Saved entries
········
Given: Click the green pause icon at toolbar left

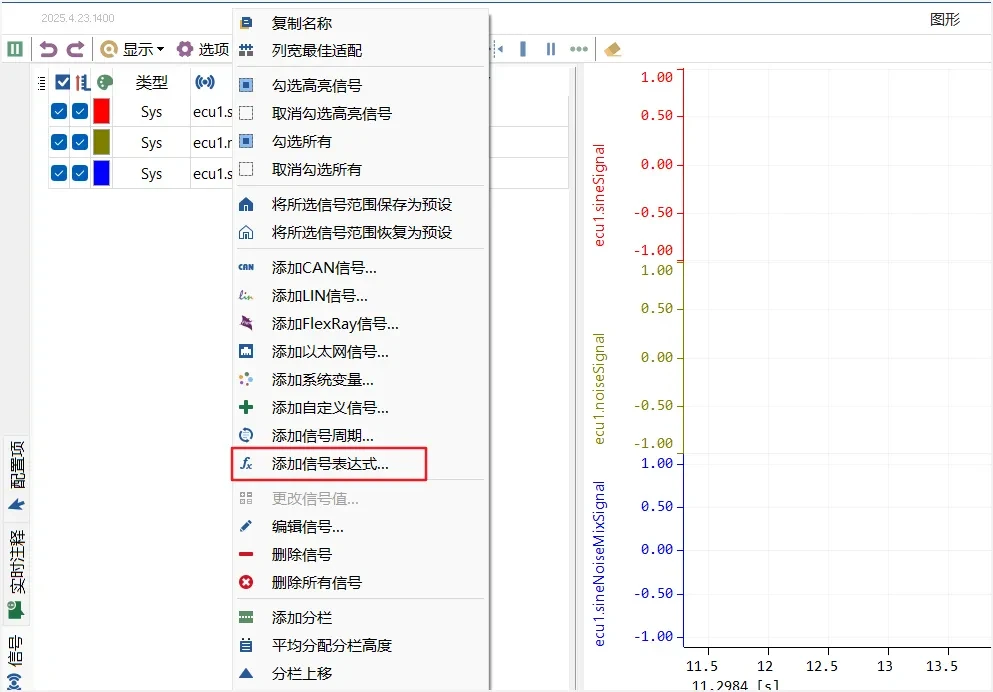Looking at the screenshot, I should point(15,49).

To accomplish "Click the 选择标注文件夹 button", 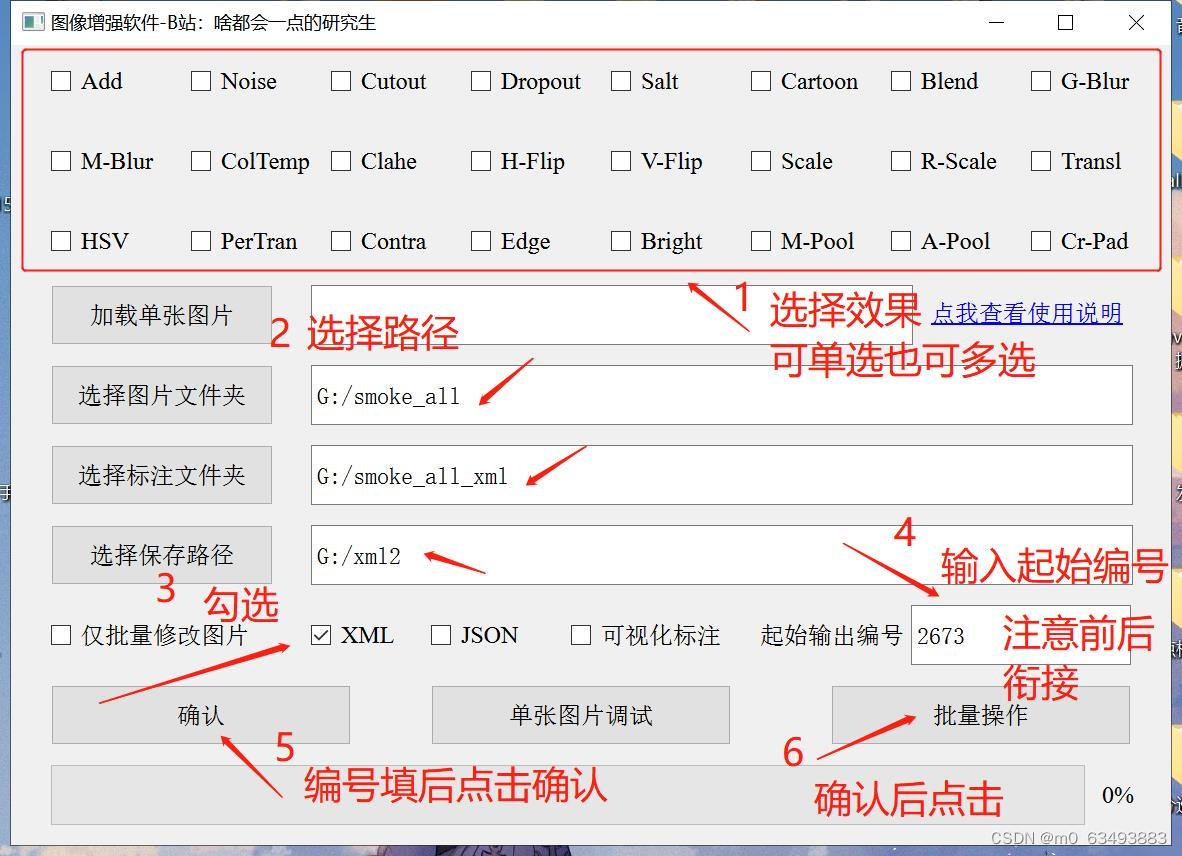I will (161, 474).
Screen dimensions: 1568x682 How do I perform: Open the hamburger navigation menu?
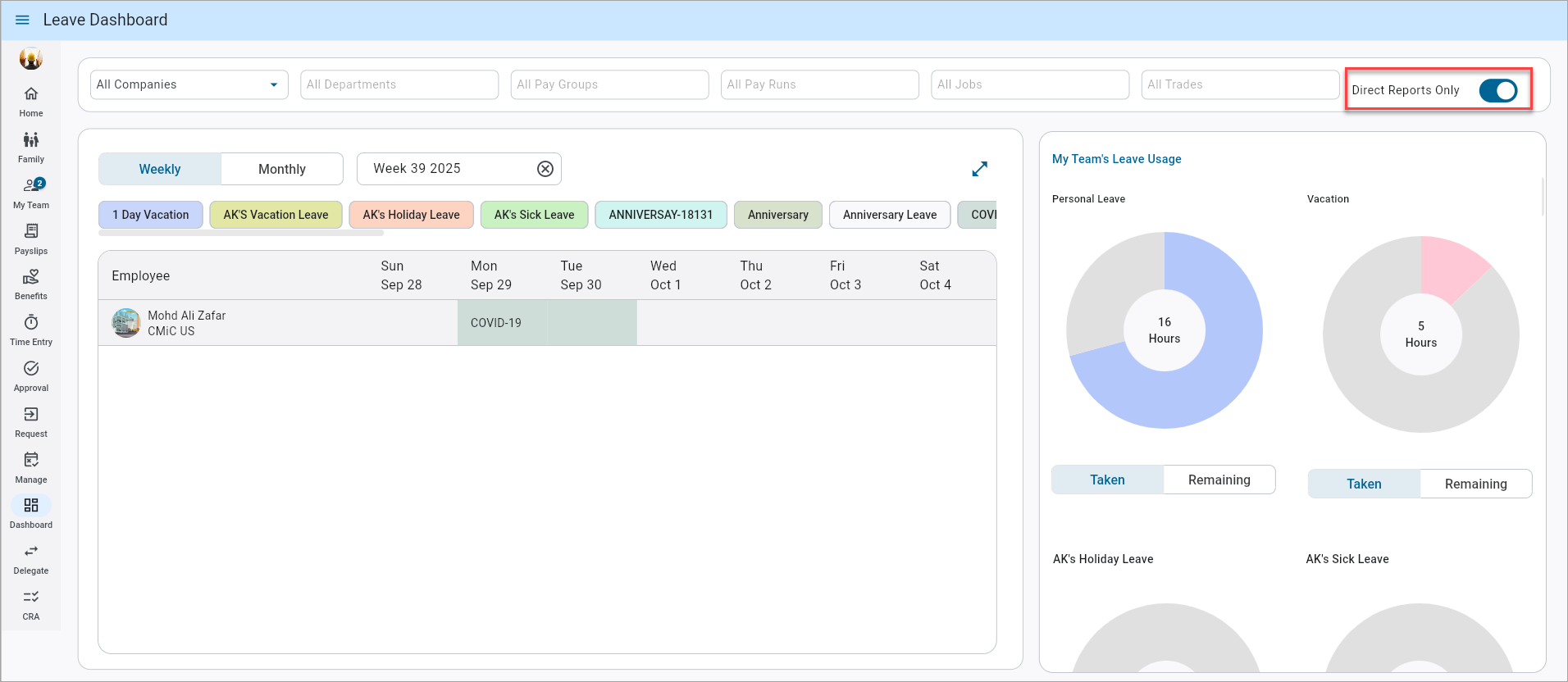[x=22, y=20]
········
= ASSIGNED TASK =
Every line from the one holding "Screen dimensions: 1568x682" through the last line of the entries above, and nothing else, is to be restated word for word. Pictures stay out.

= SOLUTION TO THE EXERCISE =
Screen dimensions: 1568x682 How do I perform: Open the hamburger navigation menu?
[x=22, y=20]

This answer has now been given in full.